Checking the data, it is very obvious that students of the top 10 U.S. universities graduate; they record 95% graduation rate. These students are well prepared to pursue tertiary education. Also, they do not have many dropouts after first year of study, enjoying more than 98% retention rate. I can argue that the other 2% could be those changing to other schools which are recorded as dropping out even though they have merely transferred to other colleges. The elite schools’ average graduation rate contrasts with all nationally ranked schools at 95% vs. 71%. While the top 10 national U.S. universities enjoy a mere 3% gap between freshman retention and graduation rates, the whole ranked schools have a spread of 16% (71% vs 87%). Simply, the students survived first year but could not cope in subsequent years, causing 11% to further drop out.
This means that as the quality of the admission process increases, both graduation and retention rates correlate positively with it.
All Together
Nigerian authorities cannot be talking of poor educational quality, vices in our schools, and all challenges in the schools if they cannot manage the admission process. It is an illusion to think that everyone graduating from secondary school is ready for post-secondary education. We simply have to expand opportunities so that some students can go into vocational training and other endeavors, where it is evident they cannot cope with college education. Reducing the admission pass mark to 25% will not advance any known cause in Nigeria, except that we will have more graduates adding to the statistics of degree holders, but largely unprepared for emerging opportunities.

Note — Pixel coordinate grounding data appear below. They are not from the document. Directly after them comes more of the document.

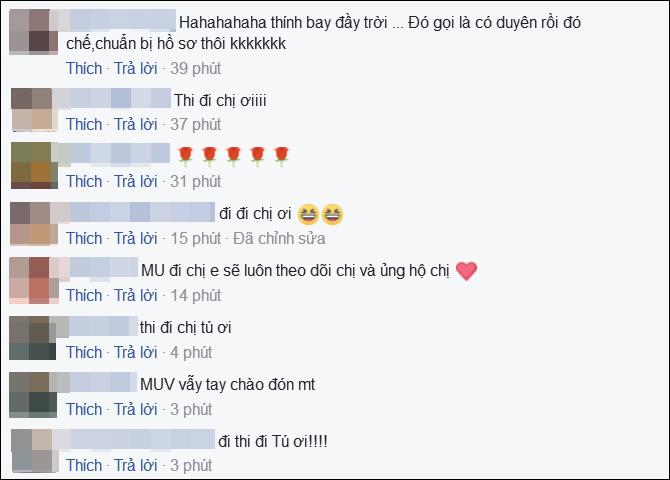Click Thích under 'Thi đi chị ơiiii'

click(84, 125)
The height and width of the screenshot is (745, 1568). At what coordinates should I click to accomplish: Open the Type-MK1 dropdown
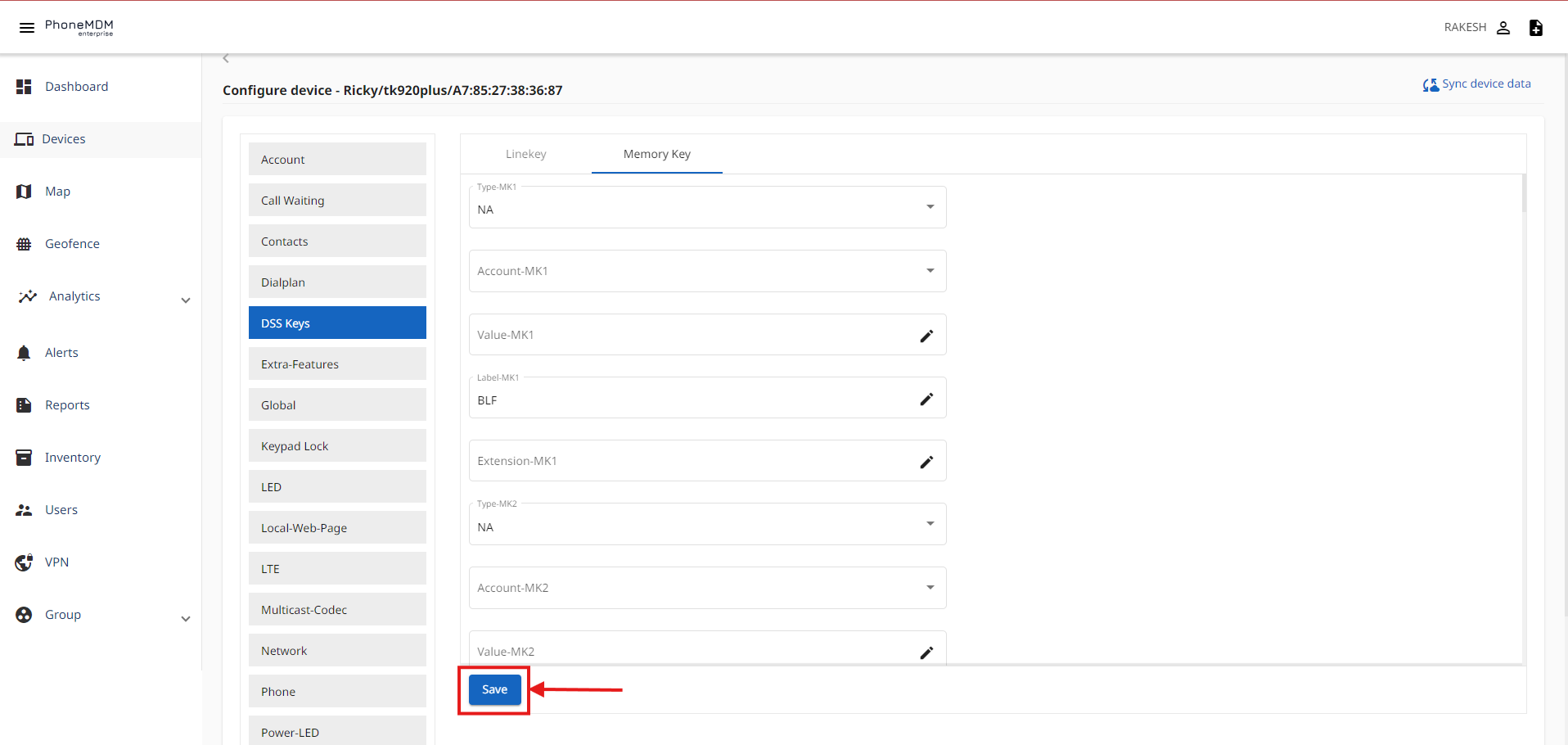point(930,207)
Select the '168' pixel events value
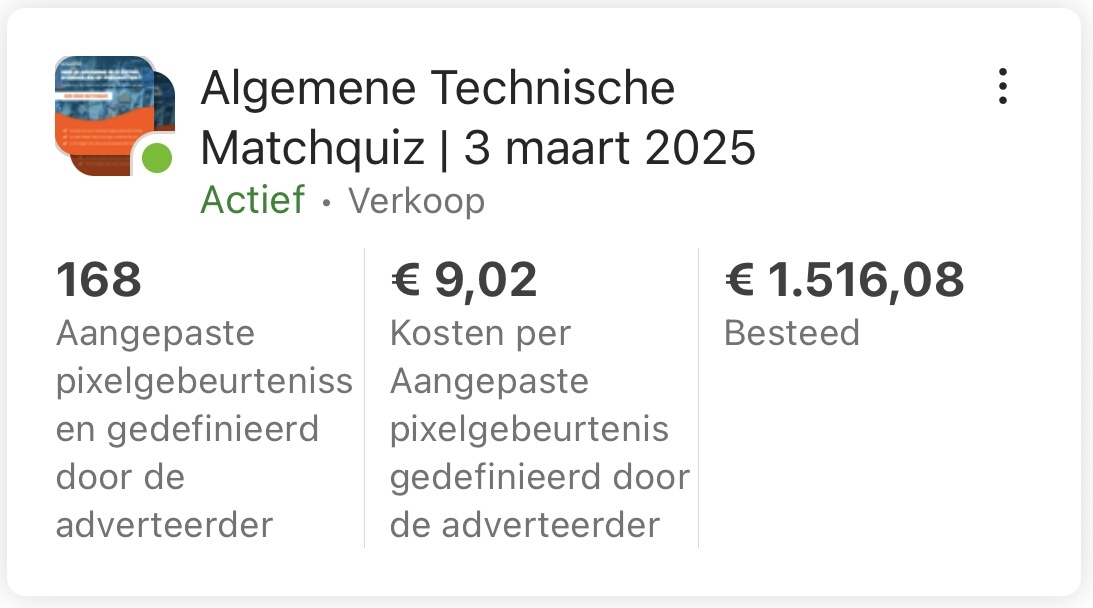Image resolution: width=1093 pixels, height=608 pixels. click(99, 280)
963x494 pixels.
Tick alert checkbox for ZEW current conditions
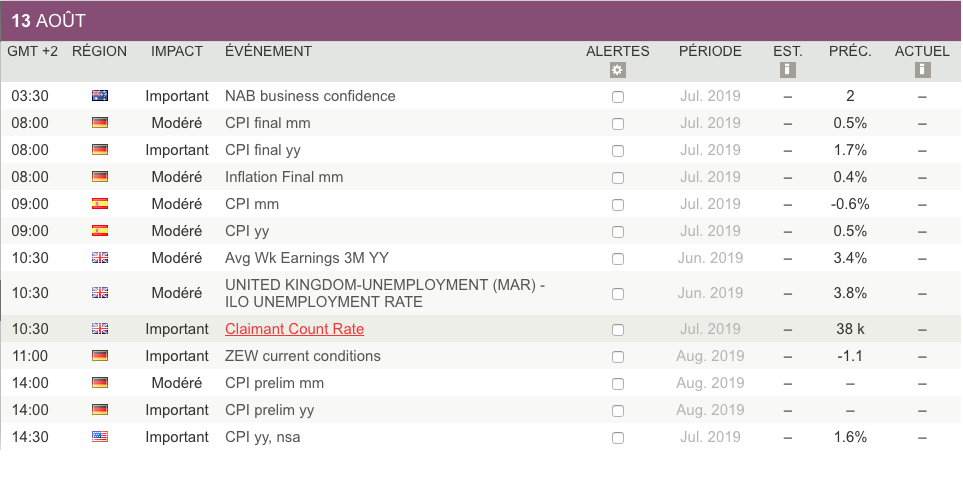click(618, 357)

I am truly troubled by this decision by JAMB. JAMB is failing in its primary purpose to our schools. It is either it is not testing the right things causing the students to fail en masse or it is simply incapable of serving as a gatekeeper into our post-secondary institutions. It quickly needs to find a solution fast because what it is doing is very shameful to the nation. It is not JAMB’s duty to fix a broken secondary education by lowering pass mark into the colleges. That is so obvious that JAMB does not need to be reminded of that.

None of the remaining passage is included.